▶ RECORD SET

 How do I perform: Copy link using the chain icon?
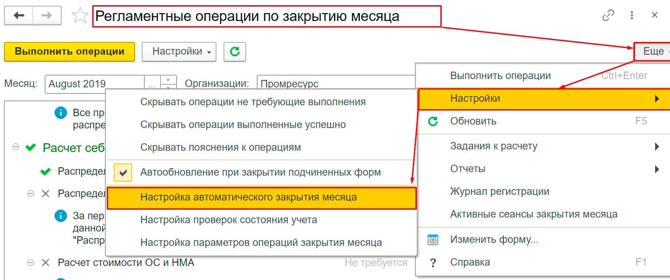[608, 15]
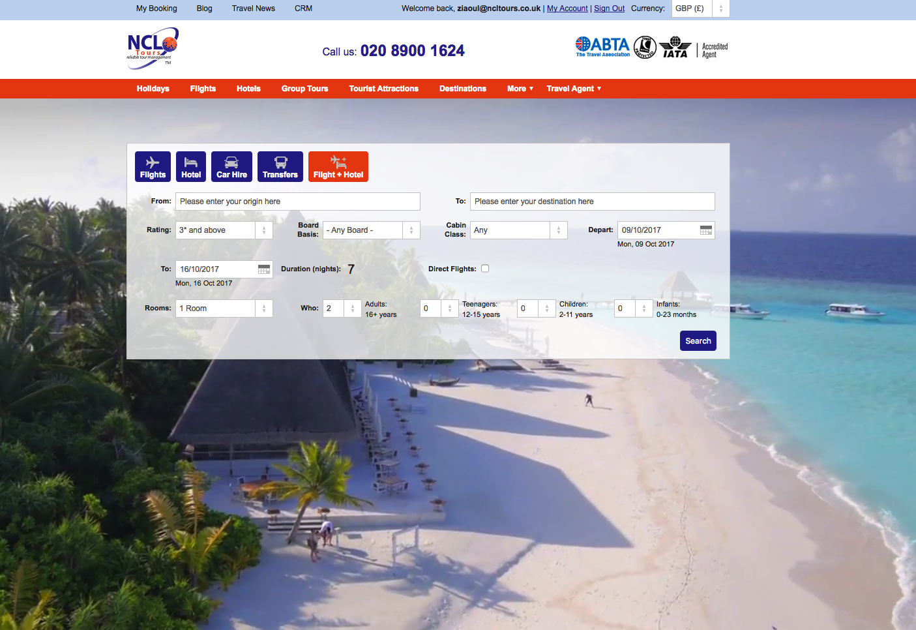Change the Currency selector from GBP
This screenshot has width=916, height=630.
700,8
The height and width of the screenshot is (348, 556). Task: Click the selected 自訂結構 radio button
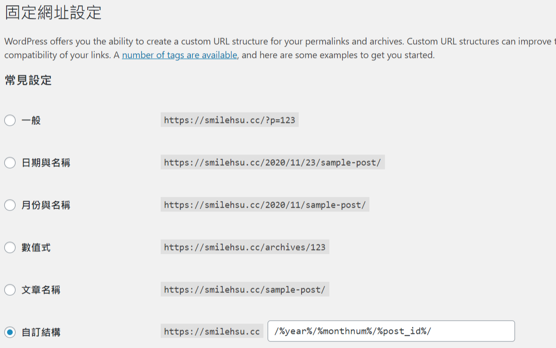coord(10,332)
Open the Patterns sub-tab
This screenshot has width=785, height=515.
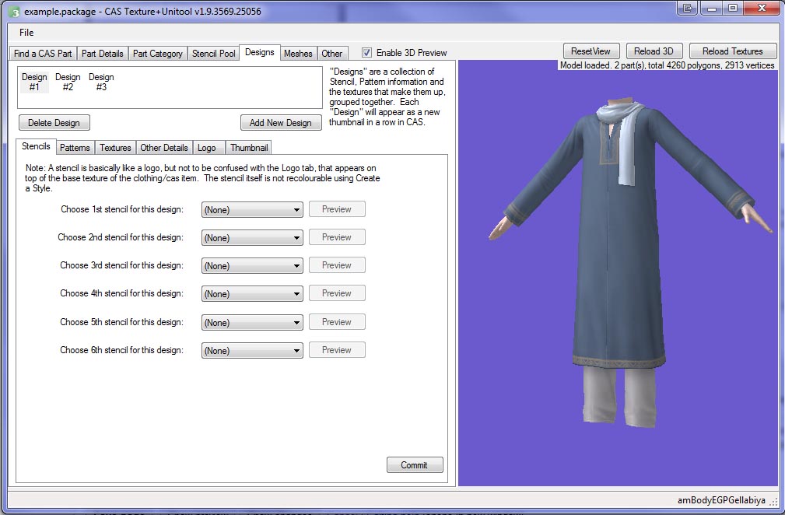[x=75, y=148]
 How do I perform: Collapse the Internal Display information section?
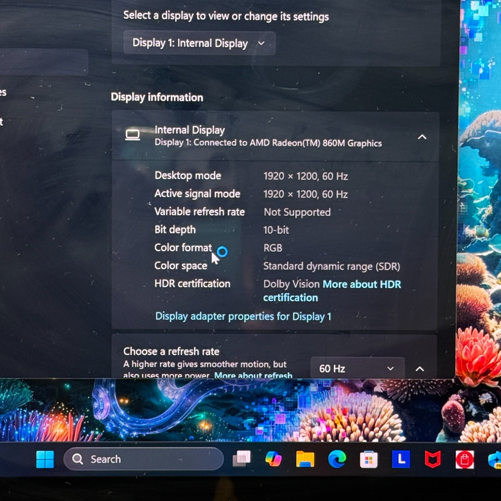click(422, 137)
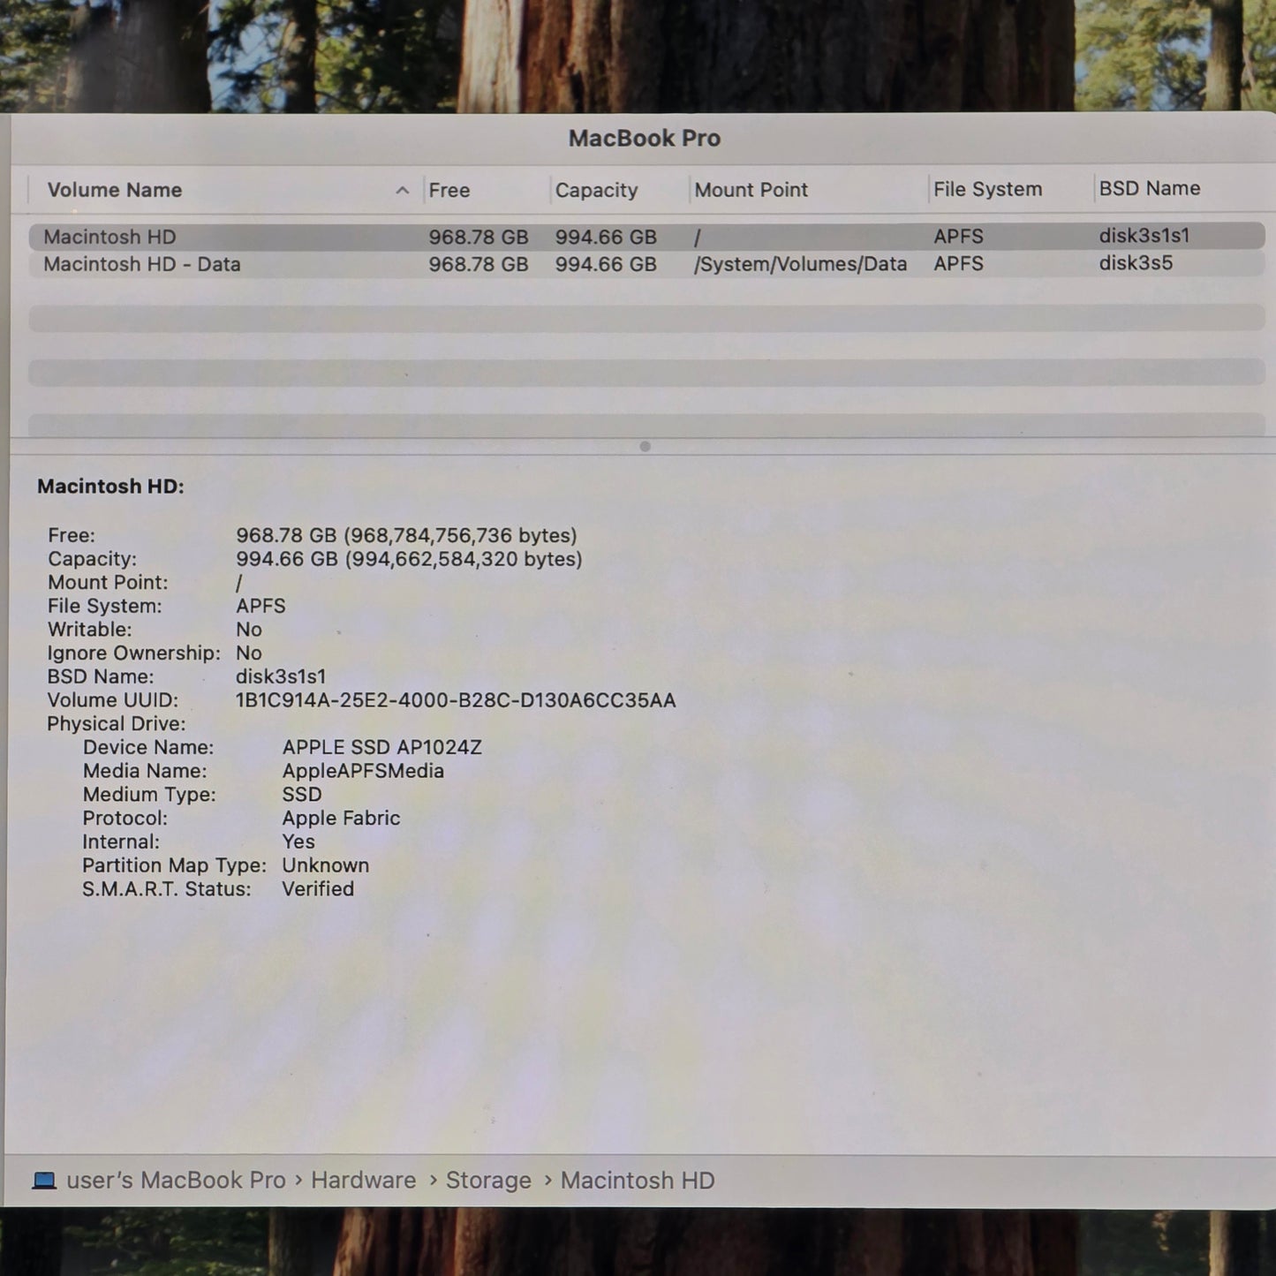This screenshot has width=1276, height=1276.
Task: Sort by the BSD Name column
Action: 1149,188
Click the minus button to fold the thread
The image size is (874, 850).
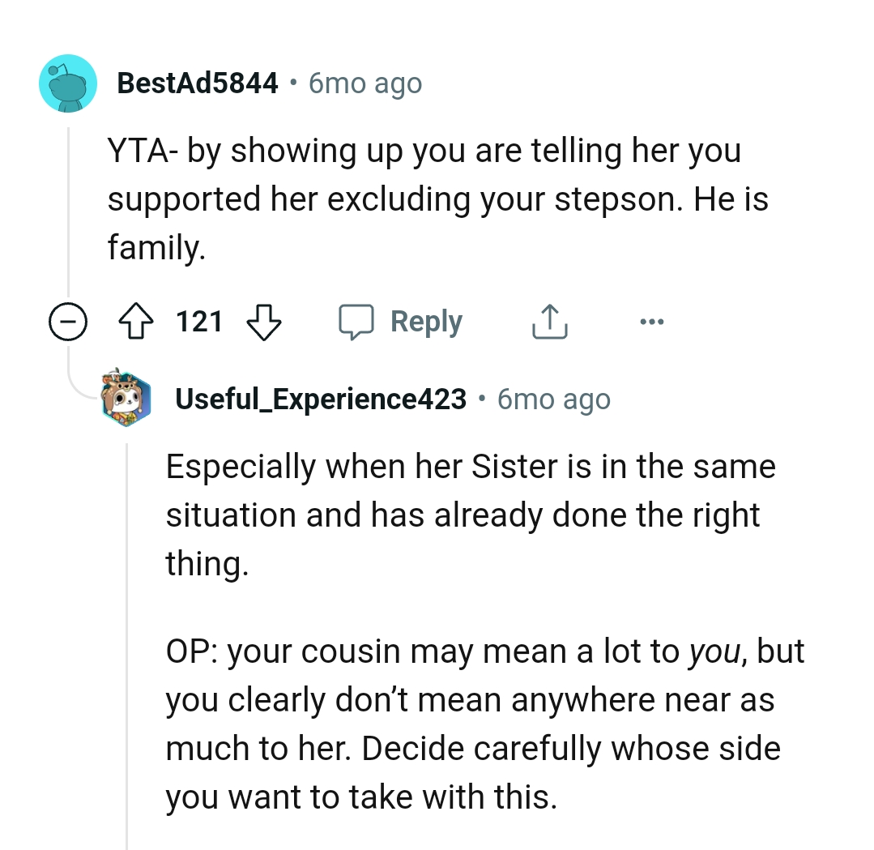68,321
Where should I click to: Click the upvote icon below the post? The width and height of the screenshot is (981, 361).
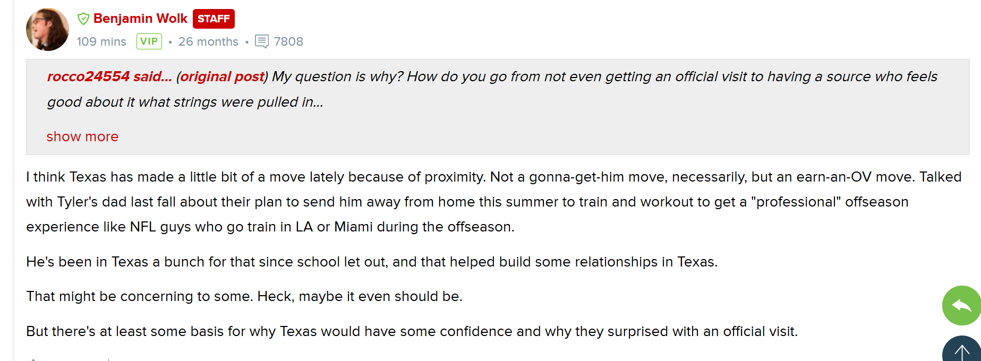tap(33, 359)
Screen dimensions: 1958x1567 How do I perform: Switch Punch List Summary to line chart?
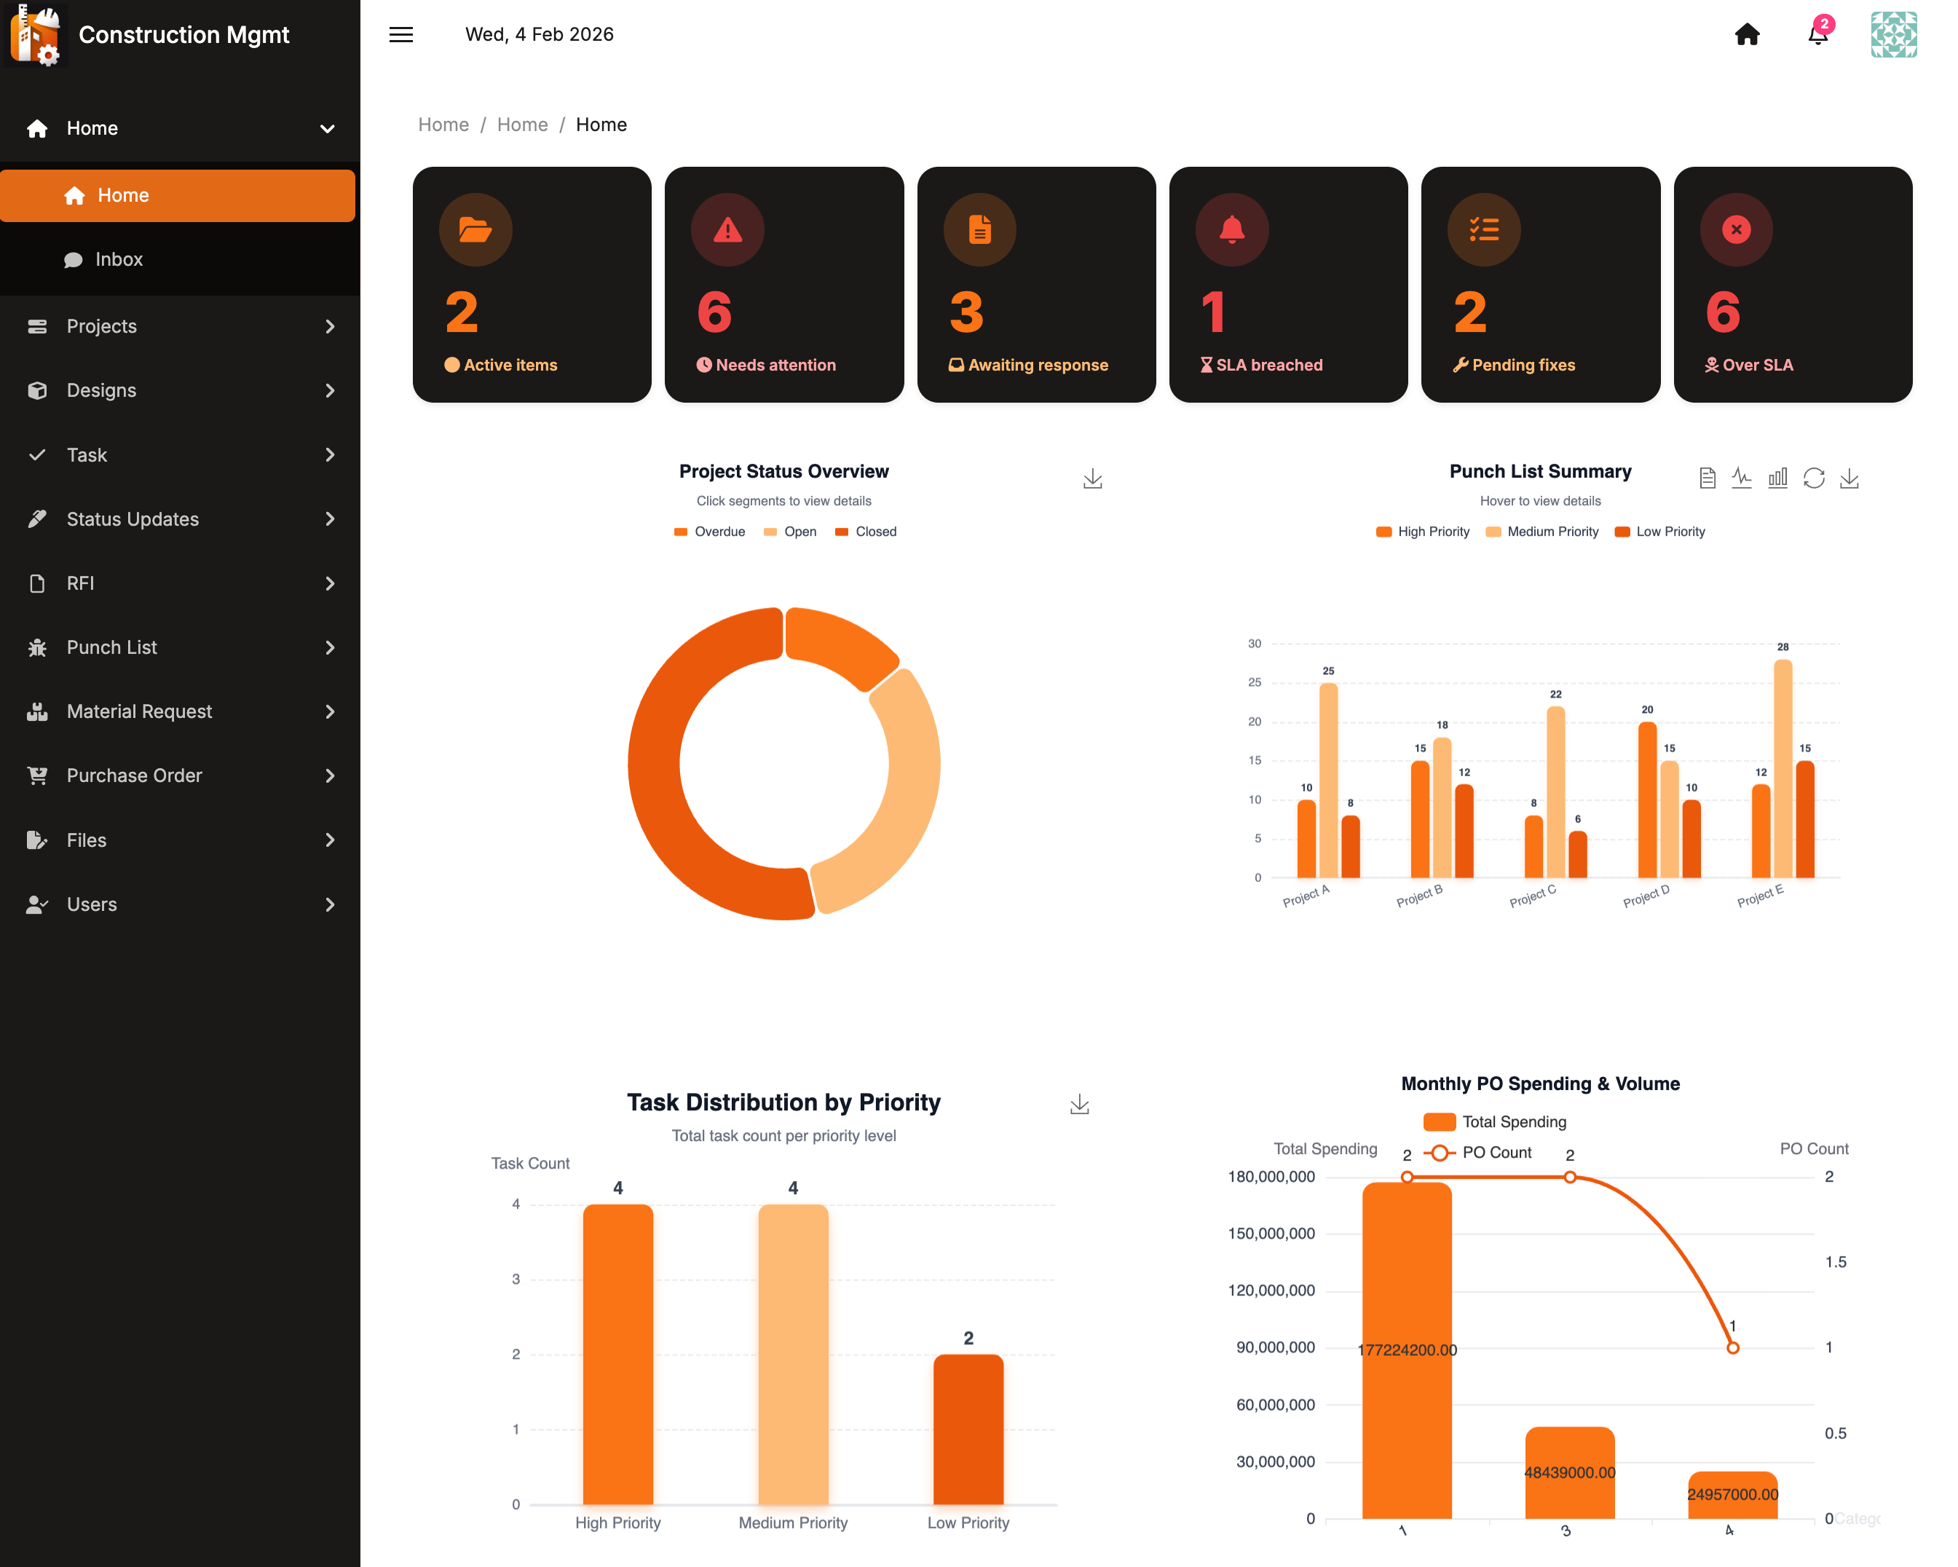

▶ TRY IT
Could you set down the material above word for word while dropping its pictures?

▶ WRITTEN REPLY
 How do I perform: Copy link using the chain icon?
[608, 15]
Change the Currency selector from GBP
This screenshot has width=916, height=630.
700,8
The height and width of the screenshot is (348, 556). Task: Click the selected 自訂結構 radio button
coord(10,332)
Open the Patterns sub-tab
This screenshot has width=785, height=515.
[x=75, y=148]
 How do I perform: Collapse the Internal Display information section?
click(422, 137)
This screenshot has width=1276, height=1276.
Task: Sort by the BSD Name column
Action: 1149,188
Click the minus button to fold the thread
The image size is (874, 850).
68,321
Where should I click to: Click the upvote icon below the post? The width and height of the screenshot is (981, 361).
tap(33, 359)
Screen dimensions: 1958x1567 How do I perform: Switch Punch List Summary to line chart?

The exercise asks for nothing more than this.